Java programmers tend to think of a type as either a class or an interface (which is something like a crippled class), but that view is too limited for Perl 6. A type is more generally a constraint of what a values a container can constraint. The "classical" constraint is it is an object of a class X or of a class that inherits from X. Perl 6 also has constraints like the class or the object does role Y, or this piece of code returns true for our object. The latter is the most general one, and is called a subset type:

    subset Even of Int where { $_ % 2 == 0 }
    # Even can now be used like every other type name

    my Even $x = 2;
    my Even $y = 3; # type missmatch error

(Try it out, Rakudo implements subset types already, but not yet mulit dispatch based on subset types).

You can also use anonymous subtypes in signatures:

    sub foo (Int where { ... } $x) { ... }
    # or with the variable at the front:
    sub foo ($x of Int where { ... } ) { ... }

MOTIVATION

Allowing arbitrary type constraints in the form of code allows ultimate extensibility: if you don't the current type system, you can just roll your own based on subset types.
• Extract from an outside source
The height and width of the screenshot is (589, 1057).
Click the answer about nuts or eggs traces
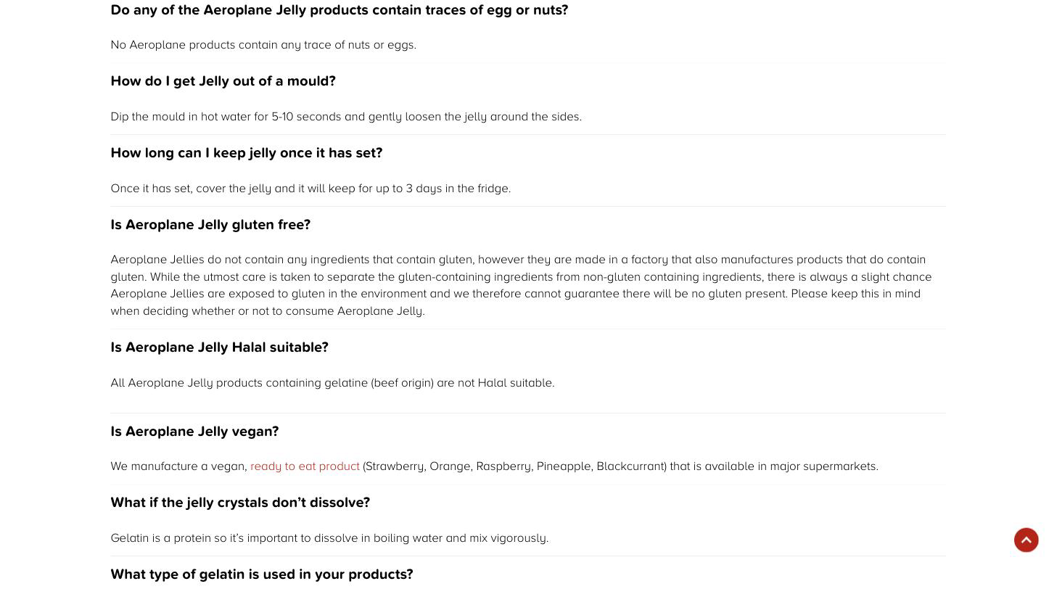pos(263,45)
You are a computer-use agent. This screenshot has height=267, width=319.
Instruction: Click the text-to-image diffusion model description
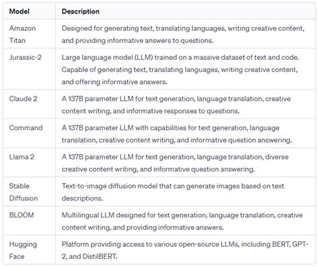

It also makes libraries easier to extend: instead of dying on data that can't be handled, the subs and methods can simple declare their types in a way that "bad" data is rejected by the multi dispatcher. If somebody wants to handle data that the previous implementation rejected as "bad", he can simple add a multi sub with the same name that accepts the data. For example a math library that handles real numbers could be enhanced this way to also handle complex numbers.